TEXT PASSAGE =
Have you noticed you can't do that with what Elon Musk does?

You can only do that with what he says.

I prefer the do to the say.

Less ambiguity.

:) 

Michael

 

25 minutes ago, Michael Stuart Kelly said:

TG,

Have you noticed you can't do that with what Elon Musk does?

You can only do that with what he says.

I prefer the do to the say.

Less ambiguity.

:) 

Michael

I just edited my last post to add this:

"Quite frankly, I'm overwhelmed by all that talk, and just burned out from it. Rand once asked, 'I may be naive, but are we ever going to live life on the level?' Yeah, it was naive then, and just as much now. Still..."

Yes, I understand "watch what they do, and not what they say". But again, I'm just personally burned out from playing those games. (And it's not that I CAN'T do that with "with what Musk does vs. what he says", it's that I'm TIRED of doing that. Not just with him. Still, I personally want to see people INTEGRATE what they do with WHAT they say. Is THAT too much to ask? Naive, sure...but still...)

There's a scene from STAR TREK that captures my mood..."Space Seed", featuring the original appearance of Khan Noonien Singh: at a dinner in his "honor", Kirk and Spock are trying to tease out Khan's true origin via "small talk"...Khan sees right through it. When Kirk says:
"You have a tendency to express ideas in military terms, Mr. Khan.... This is a social occasion."

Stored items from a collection

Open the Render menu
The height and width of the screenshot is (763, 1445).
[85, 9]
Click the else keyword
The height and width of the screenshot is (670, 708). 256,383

PROBLEMS =
[A] In the forum exchange about Elon Musk, which Star Trek episode is named as capturing the writer's mood?
[B] From the forum exchange about Elon Musk, quote the passage between "I just edited" and "Naive, sure...but still...)", inclusive.
[C] Extend the forum exchange about Elon Musk from the point where it stops.

ANSWERS FOR THE TASKS =
[A] "Space Seed"

[B]
I just edited my last post to add this:

"Quite frankly, I'm overwhelmed by all that talk, and just burned out from it. Rand once asked, 'I may be naive, but are we ever going to live life on the level?' Yeah, it was naive then, and just as much now. Still..."

Yes, I understand "watch what they do, and not what they say". But again, I'm just personally burned out from playing those games. (And it's not that I CAN'T do that with "with what Musk does vs. what he says", it's that I'm TIRED of doing that. Not just with him. Still, I personally want to see people INTEGRATE what they do with WHAT they say. Is THAT too much to ask? Naive, sure...but still...)

[C]
 Khan replies:
"It has been said that 'social occasions' are only warfare concealed. Many prefer it more honest, more -- open."

That said, I will give credit to Musk for what he's DOING, putting this out in the open.
But I'm also watching the left's response, with their socialist "intensification of struggle", and what THEY'RE doing, which is doubling-down. The revelations about the Bidens, Twitter and the FBI, the Project Veritas exposes, they're not going to change the minds of those on the left, or those suffering from severe TDS. Let alone the ostriches with their heads in the sand, who wouldn't look at all that even if the MSM were covering this (which they're not). Burned out or, not, the "warfare concealed" may very likely break out into open warfare soon enough...that would be "more honest" and "open". And all the "game-playing" will ultimately give way , at some point. Because the left ain't "playing". THEY mean it. And they will see through the game-playing, just as MSK does. (Whether Musk means it or not is no matter to them, anyway; if he's sincere about thinking that Trump would still lose, etc., they will still see him as a traitor to the right-wing Natttzzee cause...to paraphrase Simon and Garfunkle, "he's been branded, and Ayn Rand-ed a Trumpist- fascist, 'cause he's right-handed..."

(Not that I ever wanted it to come to that, but then, people in hell want ice water, too...)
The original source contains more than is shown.